- **THE PROBLEM**
Only one stretch of the data below is wanted: the lines starting at the one with "You are a GUI" and ending at the one with "768x522 pixels.", both included, given again exactly.

- **TASK INPUT**
·····
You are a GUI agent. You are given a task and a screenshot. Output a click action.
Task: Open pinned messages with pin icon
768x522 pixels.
·····
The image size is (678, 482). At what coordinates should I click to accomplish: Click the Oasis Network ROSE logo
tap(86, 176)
·····
- **OUTPUT**
You are a GUI agent. You are given a task and a screenshot. Output a click action.
Task: Open pinned messages with pin icon
768x522 pixels.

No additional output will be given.